> **Task directions**: Below is a set of records; print all of them exactly as written.

Source data:
=-=-=-=-=

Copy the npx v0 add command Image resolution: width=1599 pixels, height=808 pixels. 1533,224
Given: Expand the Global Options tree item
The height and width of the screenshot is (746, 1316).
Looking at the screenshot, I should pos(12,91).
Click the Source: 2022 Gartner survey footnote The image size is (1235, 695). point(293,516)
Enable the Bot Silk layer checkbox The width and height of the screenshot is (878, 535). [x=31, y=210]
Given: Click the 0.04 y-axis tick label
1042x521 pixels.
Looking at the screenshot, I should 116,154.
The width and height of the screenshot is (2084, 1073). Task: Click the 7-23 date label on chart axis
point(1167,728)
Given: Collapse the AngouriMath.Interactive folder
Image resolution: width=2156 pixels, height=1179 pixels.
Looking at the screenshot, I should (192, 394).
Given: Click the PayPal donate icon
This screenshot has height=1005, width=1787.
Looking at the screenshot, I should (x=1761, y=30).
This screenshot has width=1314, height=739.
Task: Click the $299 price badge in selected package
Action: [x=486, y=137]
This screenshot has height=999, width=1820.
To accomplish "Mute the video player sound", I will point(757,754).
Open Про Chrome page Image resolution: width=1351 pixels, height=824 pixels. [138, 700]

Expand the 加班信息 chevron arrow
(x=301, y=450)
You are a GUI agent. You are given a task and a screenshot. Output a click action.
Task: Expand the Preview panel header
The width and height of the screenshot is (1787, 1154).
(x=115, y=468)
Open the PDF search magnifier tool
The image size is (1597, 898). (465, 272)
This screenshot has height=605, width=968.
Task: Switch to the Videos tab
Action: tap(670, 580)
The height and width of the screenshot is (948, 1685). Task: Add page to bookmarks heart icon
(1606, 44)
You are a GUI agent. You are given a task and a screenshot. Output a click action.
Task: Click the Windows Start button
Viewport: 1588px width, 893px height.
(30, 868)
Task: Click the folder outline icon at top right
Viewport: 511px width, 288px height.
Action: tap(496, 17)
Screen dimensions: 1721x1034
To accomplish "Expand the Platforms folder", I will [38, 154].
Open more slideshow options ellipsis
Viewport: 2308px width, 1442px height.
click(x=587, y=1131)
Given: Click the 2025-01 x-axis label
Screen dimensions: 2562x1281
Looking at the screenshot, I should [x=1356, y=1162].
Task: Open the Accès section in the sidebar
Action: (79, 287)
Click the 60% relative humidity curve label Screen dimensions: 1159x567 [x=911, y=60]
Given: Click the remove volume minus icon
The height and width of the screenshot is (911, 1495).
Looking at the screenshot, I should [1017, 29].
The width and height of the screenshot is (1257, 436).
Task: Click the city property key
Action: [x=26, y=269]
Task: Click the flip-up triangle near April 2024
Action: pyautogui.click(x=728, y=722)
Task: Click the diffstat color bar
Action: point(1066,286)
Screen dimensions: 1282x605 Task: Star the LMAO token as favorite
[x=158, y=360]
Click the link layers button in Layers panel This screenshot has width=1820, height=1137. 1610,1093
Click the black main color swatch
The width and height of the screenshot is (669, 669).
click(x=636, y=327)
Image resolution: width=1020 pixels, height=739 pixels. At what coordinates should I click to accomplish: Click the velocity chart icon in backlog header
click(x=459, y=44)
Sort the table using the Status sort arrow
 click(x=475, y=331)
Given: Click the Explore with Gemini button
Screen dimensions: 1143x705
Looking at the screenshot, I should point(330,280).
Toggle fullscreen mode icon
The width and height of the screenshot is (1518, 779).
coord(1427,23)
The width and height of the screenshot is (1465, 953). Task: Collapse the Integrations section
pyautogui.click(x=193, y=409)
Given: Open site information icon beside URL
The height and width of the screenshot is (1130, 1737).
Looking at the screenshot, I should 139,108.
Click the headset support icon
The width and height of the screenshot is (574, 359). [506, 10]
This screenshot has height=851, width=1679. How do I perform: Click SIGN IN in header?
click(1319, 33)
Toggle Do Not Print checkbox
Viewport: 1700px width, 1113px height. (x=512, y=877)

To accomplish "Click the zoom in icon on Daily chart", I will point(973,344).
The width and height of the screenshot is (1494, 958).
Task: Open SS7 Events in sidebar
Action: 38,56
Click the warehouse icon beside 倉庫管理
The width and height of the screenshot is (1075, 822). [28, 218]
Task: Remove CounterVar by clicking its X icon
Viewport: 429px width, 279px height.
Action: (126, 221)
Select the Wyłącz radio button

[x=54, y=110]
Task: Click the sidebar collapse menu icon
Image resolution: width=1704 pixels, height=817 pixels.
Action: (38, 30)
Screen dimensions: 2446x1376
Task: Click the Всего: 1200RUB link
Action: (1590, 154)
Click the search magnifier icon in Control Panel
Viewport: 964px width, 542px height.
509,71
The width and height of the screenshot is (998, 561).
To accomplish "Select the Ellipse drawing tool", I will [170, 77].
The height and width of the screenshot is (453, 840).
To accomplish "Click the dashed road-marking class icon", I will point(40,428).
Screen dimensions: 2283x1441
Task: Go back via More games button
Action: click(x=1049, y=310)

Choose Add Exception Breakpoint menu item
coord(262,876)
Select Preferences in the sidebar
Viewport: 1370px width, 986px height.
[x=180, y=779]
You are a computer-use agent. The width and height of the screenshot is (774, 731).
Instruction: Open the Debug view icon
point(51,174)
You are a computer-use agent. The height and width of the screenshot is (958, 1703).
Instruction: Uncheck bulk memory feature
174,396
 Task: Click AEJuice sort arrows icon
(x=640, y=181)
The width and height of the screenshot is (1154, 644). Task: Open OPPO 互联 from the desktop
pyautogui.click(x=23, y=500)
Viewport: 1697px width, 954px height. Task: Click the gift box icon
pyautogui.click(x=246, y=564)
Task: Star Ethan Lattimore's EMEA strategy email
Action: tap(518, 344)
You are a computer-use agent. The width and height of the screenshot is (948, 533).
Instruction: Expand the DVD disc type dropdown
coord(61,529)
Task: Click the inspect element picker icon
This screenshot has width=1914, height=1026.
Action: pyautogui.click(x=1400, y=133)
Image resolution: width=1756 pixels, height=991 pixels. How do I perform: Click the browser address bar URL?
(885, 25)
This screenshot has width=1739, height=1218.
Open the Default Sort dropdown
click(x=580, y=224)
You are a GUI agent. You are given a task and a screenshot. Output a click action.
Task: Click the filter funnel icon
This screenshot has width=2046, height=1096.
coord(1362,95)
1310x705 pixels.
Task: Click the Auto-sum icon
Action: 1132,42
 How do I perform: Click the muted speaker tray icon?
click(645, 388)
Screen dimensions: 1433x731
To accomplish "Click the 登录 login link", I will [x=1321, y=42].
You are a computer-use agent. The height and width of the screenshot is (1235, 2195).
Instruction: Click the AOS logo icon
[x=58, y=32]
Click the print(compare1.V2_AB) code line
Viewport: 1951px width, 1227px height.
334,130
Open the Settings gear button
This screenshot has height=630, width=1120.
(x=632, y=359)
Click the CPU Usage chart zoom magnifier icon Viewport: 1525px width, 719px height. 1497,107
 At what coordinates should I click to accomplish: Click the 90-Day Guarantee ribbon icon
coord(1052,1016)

=-=-=-=-=

> **Answer section**:
Copy the npx v0 add command Image resolution: width=1599 pixels, height=808 pixels. 1533,224
Given: Expand the Global Options tree item
The height and width of the screenshot is (746, 1316).
Looking at the screenshot, I should pos(12,91).
Click the Source: 2022 Gartner survey footnote The image size is (1235, 695). point(293,516)
Enable the Bot Silk layer checkbox The width and height of the screenshot is (878, 535). [x=31, y=210]
Given: Click the 0.04 y-axis tick label
1042x521 pixels.
Looking at the screenshot, I should 116,154.
The width and height of the screenshot is (2084, 1073). Task: Click the 7-23 date label on chart axis
point(1167,728)
Given: Collapse the AngouriMath.Interactive folder
Image resolution: width=2156 pixels, height=1179 pixels.
Looking at the screenshot, I should (192, 394).
Given: Click the PayPal donate icon
This screenshot has height=1005, width=1787.
Looking at the screenshot, I should (x=1761, y=30).
This screenshot has width=1314, height=739.
Task: Click the $299 price badge in selected package
Action: [x=486, y=137]
This screenshot has height=999, width=1820.
To accomplish "Mute the video player sound", I will point(757,754).
Open Про Chrome page Image resolution: width=1351 pixels, height=824 pixels. [138, 700]

Expand the 加班信息 chevron arrow
(x=301, y=450)
You are a GUI agent. You are given a task and a screenshot. Output a click action.
Task: Expand the Preview panel header
The width and height of the screenshot is (1787, 1154).
(x=115, y=468)
Open the PDF search magnifier tool
The image size is (1597, 898). (465, 272)
This screenshot has height=605, width=968.
Task: Switch to the Videos tab
Action: tap(670, 580)
The height and width of the screenshot is (948, 1685). Task: Add page to bookmarks heart icon
(1606, 44)
You are a GUI agent. You are given a task and a screenshot. Output a click action.
Task: Click the Windows Start button
Viewport: 1588px width, 893px height.
(30, 868)
Task: Click the folder outline icon at top right
Viewport: 511px width, 288px height.
Action: tap(496, 17)
Screen dimensions: 1721x1034
To accomplish "Expand the Platforms folder", I will [38, 154].
Open more slideshow options ellipsis
Viewport: 2308px width, 1442px height.
click(x=587, y=1131)
Given: Click the 2025-01 x-axis label
Screen dimensions: 2562x1281
Looking at the screenshot, I should [x=1356, y=1162].
Task: Open the Accès section in the sidebar
Action: (79, 287)
Click the 60% relative humidity curve label Screen dimensions: 1159x567 [x=911, y=60]
Given: Click the remove volume minus icon
The height and width of the screenshot is (911, 1495).
Looking at the screenshot, I should [1017, 29].
The width and height of the screenshot is (1257, 436).
Task: Click the city property key
Action: [x=26, y=269]
Task: Click the flip-up triangle near April 2024
Action: pyautogui.click(x=728, y=722)
Task: Click the diffstat color bar
Action: point(1066,286)
Screen dimensions: 1282x605 Task: Star the LMAO token as favorite
[x=158, y=360]
Click the link layers button in Layers panel This screenshot has width=1820, height=1137. 1610,1093
Click the black main color swatch
The width and height of the screenshot is (669, 669).
click(x=636, y=327)
Image resolution: width=1020 pixels, height=739 pixels. At what coordinates should I click to accomplish: Click the velocity chart icon in backlog header
click(x=459, y=44)
Sort the table using the Status sort arrow
 click(x=475, y=331)
Given: Click the Explore with Gemini button
Screen dimensions: 1143x705
Looking at the screenshot, I should point(330,280).
Toggle fullscreen mode icon
The width and height of the screenshot is (1518, 779).
coord(1427,23)
The width and height of the screenshot is (1465, 953). Task: Collapse the Integrations section
pyautogui.click(x=193, y=409)
Given: Open site information icon beside URL
The height and width of the screenshot is (1130, 1737).
Looking at the screenshot, I should 139,108.
Click the headset support icon
The width and height of the screenshot is (574, 359). [506, 10]
This screenshot has height=851, width=1679. How do I perform: Click SIGN IN in header?
click(1319, 33)
Toggle Do Not Print checkbox
Viewport: 1700px width, 1113px height. (x=512, y=877)

To accomplish "Click the zoom in icon on Daily chart", I will point(973,344).
The width and height of the screenshot is (1494, 958).
Task: Open SS7 Events in sidebar
Action: 38,56
Click the warehouse icon beside 倉庫管理
The width and height of the screenshot is (1075, 822). [28, 218]
Task: Remove CounterVar by clicking its X icon
Viewport: 429px width, 279px height.
Action: (126, 221)
Select the Wyłącz radio button

[x=54, y=110]
Task: Click the sidebar collapse menu icon
Image resolution: width=1704 pixels, height=817 pixels.
Action: (38, 30)
Screen dimensions: 2446x1376
Task: Click the Всего: 1200RUB link
Action: (1590, 154)
Click the search magnifier icon in Control Panel
Viewport: 964px width, 542px height.
509,71
The width and height of the screenshot is (998, 561).
To accomplish "Select the Ellipse drawing tool", I will [170, 77].
The height and width of the screenshot is (453, 840).
To accomplish "Click the dashed road-marking class icon", I will point(40,428).
Screen dimensions: 2283x1441
Task: Go back via More games button
Action: click(x=1049, y=310)

Choose Add Exception Breakpoint menu item
coord(262,876)
Select Preferences in the sidebar
Viewport: 1370px width, 986px height.
[x=180, y=779]
You are a computer-use agent. The width and height of the screenshot is (774, 731).
Instruction: Open the Debug view icon
point(51,174)
You are a computer-use agent. The height and width of the screenshot is (958, 1703).
Instruction: Uncheck bulk memory feature
174,396
 Task: Click AEJuice sort arrows icon
(x=640, y=181)
The width and height of the screenshot is (1154, 644). Task: Open OPPO 互联 from the desktop
pyautogui.click(x=23, y=500)
Viewport: 1697px width, 954px height. Task: Click the gift box icon
pyautogui.click(x=246, y=564)
Task: Star Ethan Lattimore's EMEA strategy email
Action: tap(518, 344)
You are a computer-use agent. The width and height of the screenshot is (948, 533).
Instruction: Expand the DVD disc type dropdown
coord(61,529)
Task: Click the inspect element picker icon
This screenshot has width=1914, height=1026.
Action: pyautogui.click(x=1400, y=133)
Image resolution: width=1756 pixels, height=991 pixels. How do I perform: Click the browser address bar URL?
(885, 25)
This screenshot has width=1739, height=1218.
Open the Default Sort dropdown
click(x=580, y=224)
You are a GUI agent. You are given a task and a screenshot. Output a click action.
Task: Click the filter funnel icon
This screenshot has width=2046, height=1096.
coord(1362,95)
1310x705 pixels.
Task: Click the Auto-sum icon
Action: 1132,42
 How do I perform: Click the muted speaker tray icon?
click(645, 388)
Screen dimensions: 1433x731
To accomplish "Click the 登录 login link", I will [x=1321, y=42].
You are a computer-use agent. The height and width of the screenshot is (1235, 2195).
Instruction: Click the AOS logo icon
[x=58, y=32]
Click the print(compare1.V2_AB) code line
Viewport: 1951px width, 1227px height.
334,130
Open the Settings gear button
This screenshot has height=630, width=1120.
(x=632, y=359)
Click the CPU Usage chart zoom magnifier icon Viewport: 1525px width, 719px height. 1497,107
 At what coordinates should I click to accomplish: Click the 90-Day Guarantee ribbon icon
coord(1052,1016)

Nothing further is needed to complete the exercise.